** start Data extract **

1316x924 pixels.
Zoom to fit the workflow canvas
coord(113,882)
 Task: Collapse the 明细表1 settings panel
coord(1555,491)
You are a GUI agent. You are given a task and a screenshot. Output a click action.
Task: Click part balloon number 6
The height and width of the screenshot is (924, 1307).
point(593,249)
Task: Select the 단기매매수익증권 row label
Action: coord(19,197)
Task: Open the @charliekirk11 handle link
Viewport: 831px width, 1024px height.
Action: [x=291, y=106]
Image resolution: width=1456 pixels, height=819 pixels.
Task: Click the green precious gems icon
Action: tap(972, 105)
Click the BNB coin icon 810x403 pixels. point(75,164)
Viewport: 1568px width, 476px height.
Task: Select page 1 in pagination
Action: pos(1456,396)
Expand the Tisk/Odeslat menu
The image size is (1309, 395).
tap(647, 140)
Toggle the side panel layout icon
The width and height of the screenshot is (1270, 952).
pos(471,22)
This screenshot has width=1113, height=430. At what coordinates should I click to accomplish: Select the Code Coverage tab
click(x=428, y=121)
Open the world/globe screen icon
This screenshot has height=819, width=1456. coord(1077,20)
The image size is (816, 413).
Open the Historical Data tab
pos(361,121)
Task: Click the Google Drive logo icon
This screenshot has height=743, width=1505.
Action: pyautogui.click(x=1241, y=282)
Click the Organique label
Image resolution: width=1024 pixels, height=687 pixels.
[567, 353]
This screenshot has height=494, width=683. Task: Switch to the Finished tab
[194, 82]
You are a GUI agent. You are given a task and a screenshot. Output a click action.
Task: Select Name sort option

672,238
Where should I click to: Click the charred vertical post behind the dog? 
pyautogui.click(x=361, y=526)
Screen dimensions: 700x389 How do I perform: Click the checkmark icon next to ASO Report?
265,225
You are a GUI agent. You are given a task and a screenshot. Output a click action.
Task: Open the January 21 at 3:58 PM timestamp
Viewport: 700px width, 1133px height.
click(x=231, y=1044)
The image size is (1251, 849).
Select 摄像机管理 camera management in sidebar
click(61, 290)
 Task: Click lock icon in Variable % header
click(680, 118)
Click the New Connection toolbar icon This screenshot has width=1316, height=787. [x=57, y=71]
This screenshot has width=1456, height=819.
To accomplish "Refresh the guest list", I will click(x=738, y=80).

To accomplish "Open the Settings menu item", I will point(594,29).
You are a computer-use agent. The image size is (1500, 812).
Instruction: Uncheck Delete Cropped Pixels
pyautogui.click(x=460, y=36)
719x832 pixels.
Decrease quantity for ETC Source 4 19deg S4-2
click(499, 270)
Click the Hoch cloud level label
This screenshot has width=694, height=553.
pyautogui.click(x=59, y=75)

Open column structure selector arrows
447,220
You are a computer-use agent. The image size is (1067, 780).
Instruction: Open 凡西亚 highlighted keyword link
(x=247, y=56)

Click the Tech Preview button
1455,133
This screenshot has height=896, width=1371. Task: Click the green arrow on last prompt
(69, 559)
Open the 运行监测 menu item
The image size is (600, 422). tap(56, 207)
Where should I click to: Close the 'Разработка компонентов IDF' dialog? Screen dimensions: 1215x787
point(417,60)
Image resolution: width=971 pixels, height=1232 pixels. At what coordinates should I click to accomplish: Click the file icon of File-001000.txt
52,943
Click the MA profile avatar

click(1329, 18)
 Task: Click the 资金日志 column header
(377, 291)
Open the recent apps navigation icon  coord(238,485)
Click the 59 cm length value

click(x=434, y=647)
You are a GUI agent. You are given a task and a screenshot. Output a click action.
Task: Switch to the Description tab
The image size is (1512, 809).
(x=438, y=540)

** end Data extract **

Task description: Write out the lines from the one containing "You are a computer-use agent. The image size is (1500, 812)." through the end, unchanged.

Output for this exercise:
You are a computer-use agent. The image size is (1500, 812).
Instruction: Uncheck Delete Cropped Pixels
pyautogui.click(x=460, y=36)
719x832 pixels.
Decrease quantity for ETC Source 4 19deg S4-2
click(499, 270)
Click the Hoch cloud level label
This screenshot has width=694, height=553.
pyautogui.click(x=59, y=75)

Open column structure selector arrows
447,220
You are a computer-use agent. The image size is (1067, 780).
Instruction: Open 凡西亚 highlighted keyword link
(x=247, y=56)

Click the Tech Preview button
1455,133
This screenshot has height=896, width=1371. Task: Click the green arrow on last prompt
(69, 559)
Open the 运行监测 menu item
The image size is (600, 422). tap(56, 207)
Where should I click to: Close the 'Разработка компонентов IDF' dialog? Screen dimensions: 1215x787
point(417,60)
Image resolution: width=971 pixels, height=1232 pixels. At what coordinates should I click to accomplish: Click the file icon of File-001000.txt
52,943
Click the MA profile avatar

click(1329, 18)
 Task: Click the 资金日志 column header
(377, 291)
Open the recent apps navigation icon  coord(238,485)
Click the 59 cm length value

click(x=434, y=647)
You are a GUI agent. You are given a task and a screenshot. Output a click action.
Task: Switch to the Description tab
The image size is (1512, 809).
(x=438, y=540)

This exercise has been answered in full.